8.1 Pursuant to Article 15 GDPR, the data subject will have the right to:

  • obtain confirmation of the existence or otherwise of Personal Data, even if not yet registered, and their communication in intelligible form;
  • obtain an indication of i) the origin of the Personal Data; ii) the purposes and methods of the processing; iii) the logic applied in case of processing carried out with the aid of electronic instruments; iv) the identification details of the Data Controller, the data processors and the designated representative pursuant to Art. Art. 3, para. 1, GDPR; v) the subjects or categories of subjects to whom the Personal Data may be communicated or who may become aware of it in their capacity as designated representative in the territory of the State, data processors or persons in charge of processing;
  • obtain i) the updating, rectification or, when you are interested, the integration of data; ii) the cancellation, transformation into anonymous form or blocking of data processed unlawfully, including data whose retention is unnecessary for the purposes for which the data were collected or subsequently processed iii) certification to the effect that the operations as per letters i) and ii) have been notified, as also related to their contents, to the entities to whom or which the data were communicated or disseminated, unless this requirement proves impossible or involves a manifestly disproportionate effort compared with the right that is to be protected;
  • object, in whole or in part, i) for legitimate reasons to the processing of Personal Data, even if pertinent to the purpose of collection; ii) to the processing of Personal Data for the purpose of sending advertising or direct sales material or for carrying out market research or commercial communication, through the use of automated calling systems without the intervention of an operator by email and/or through traditional marketing methods by telephone and/or paper mail. The data subject's right to object for direct marketing purposes by automated means extends to traditional marketing methods, and that in any case the data subject's right to object remains unaffected, even in part. Therefore, the data subject may decide to receive only communications by traditional means or only automated communications or neither type of communication.
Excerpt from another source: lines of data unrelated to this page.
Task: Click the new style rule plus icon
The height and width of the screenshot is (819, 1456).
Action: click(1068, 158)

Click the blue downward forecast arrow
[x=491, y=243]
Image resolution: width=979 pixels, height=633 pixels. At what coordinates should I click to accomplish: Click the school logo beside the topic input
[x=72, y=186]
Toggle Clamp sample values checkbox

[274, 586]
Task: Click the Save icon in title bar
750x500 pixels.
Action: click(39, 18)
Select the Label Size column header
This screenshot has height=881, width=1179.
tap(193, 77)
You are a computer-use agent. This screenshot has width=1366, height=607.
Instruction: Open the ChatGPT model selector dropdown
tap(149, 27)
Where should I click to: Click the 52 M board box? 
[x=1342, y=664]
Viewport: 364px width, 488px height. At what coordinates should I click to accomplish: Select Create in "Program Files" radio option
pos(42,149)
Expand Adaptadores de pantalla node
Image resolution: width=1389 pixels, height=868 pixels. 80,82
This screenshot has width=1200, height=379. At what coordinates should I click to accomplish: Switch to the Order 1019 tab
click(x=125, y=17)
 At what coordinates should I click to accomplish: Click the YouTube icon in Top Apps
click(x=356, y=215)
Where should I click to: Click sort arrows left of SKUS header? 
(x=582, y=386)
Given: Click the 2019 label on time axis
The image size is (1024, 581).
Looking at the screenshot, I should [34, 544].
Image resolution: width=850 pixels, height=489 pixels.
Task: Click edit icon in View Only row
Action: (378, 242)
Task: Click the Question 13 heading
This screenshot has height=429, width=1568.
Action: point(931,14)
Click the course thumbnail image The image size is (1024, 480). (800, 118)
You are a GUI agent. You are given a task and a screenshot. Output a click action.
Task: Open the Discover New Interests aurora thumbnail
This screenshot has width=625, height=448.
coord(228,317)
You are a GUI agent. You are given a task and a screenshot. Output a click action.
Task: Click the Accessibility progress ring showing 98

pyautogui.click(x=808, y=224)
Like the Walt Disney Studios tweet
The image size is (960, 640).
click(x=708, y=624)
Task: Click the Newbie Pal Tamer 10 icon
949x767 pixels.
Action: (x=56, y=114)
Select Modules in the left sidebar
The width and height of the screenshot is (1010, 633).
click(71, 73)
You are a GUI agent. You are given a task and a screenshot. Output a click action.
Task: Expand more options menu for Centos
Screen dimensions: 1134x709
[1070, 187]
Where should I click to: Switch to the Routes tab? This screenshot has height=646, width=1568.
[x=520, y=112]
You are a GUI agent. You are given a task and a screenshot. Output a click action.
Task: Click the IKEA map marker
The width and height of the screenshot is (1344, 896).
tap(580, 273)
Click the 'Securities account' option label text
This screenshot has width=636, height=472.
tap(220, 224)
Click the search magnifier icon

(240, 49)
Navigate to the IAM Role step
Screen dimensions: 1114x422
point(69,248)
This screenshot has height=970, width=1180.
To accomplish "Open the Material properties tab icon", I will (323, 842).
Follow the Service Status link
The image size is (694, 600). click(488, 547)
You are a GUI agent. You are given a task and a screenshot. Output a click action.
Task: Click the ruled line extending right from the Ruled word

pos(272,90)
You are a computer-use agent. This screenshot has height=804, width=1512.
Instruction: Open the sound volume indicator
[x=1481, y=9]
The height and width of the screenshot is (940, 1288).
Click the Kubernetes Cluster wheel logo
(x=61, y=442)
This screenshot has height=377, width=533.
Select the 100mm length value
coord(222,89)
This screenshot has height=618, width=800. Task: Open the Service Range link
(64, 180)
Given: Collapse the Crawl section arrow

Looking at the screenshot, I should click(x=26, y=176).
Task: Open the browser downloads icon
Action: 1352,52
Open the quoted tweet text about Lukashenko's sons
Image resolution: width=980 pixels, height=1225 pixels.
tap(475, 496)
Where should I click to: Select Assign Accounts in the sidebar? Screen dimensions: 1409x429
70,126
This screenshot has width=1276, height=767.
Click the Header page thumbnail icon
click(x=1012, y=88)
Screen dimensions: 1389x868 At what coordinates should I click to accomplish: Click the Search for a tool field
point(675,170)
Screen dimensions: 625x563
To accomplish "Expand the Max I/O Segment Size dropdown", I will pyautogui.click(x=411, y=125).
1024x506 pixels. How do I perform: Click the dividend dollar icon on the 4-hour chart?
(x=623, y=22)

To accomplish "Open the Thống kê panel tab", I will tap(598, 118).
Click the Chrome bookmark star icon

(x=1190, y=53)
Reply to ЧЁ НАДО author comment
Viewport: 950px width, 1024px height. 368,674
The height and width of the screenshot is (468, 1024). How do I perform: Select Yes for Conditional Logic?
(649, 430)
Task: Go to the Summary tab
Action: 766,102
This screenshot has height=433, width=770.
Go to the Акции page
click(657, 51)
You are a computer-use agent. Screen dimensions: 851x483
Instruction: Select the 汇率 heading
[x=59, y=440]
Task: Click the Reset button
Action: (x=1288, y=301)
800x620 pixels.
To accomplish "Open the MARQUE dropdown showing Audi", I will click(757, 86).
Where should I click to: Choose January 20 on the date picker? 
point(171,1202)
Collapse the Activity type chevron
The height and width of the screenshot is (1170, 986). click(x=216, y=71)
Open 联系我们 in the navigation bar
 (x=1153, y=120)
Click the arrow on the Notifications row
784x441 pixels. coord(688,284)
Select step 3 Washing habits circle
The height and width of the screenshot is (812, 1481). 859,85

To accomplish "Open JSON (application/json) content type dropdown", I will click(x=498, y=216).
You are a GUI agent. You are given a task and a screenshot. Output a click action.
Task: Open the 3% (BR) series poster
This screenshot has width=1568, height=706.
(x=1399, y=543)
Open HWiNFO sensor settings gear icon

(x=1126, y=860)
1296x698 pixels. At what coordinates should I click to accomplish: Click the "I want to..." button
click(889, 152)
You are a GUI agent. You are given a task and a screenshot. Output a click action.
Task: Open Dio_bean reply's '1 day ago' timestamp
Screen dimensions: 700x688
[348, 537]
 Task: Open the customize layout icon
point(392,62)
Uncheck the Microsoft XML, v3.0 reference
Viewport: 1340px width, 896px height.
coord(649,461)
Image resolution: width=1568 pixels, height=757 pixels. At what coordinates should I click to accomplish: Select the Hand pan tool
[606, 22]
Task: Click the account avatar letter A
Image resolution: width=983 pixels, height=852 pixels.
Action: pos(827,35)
8.2 If the prerequisites set forth in the GDPR are met, the data subject may exercise the right to rectification, the right to be forgotten, the right to restriction of processing, the right to data portability and the right to object, as well as the right to complain to the Data Protection Authority.

9. Ways of Exercising Rights

9.1 The interested party may at any time exercise the rights by sending a registered letter with return receipt to DUCKMA SRL, Via Vittorio Emanuele II, n. 1, (25122) Brescia or a PEC to duckma@pec.it.

10. Minors

10.1 The Owner's site and services are also intended for individuals under the age of 18. The Owner will only collect personal information referring to minors with the written consent of both parents or those exercising parental authority. In the event that information about minors is recorded in the absence of the above prerequisites, the Controller will proceed to their deletion.

11. Owner, Manager and Appointees

11.1 The Data Controller is DUCKMA SRL. The updated list of data processors and data processors is kept at the offices of the Data Controller.

12. Amendments to This Notice

12.1 This Notice is subject to change. It is up to the individual concerned to check regularly for any updates.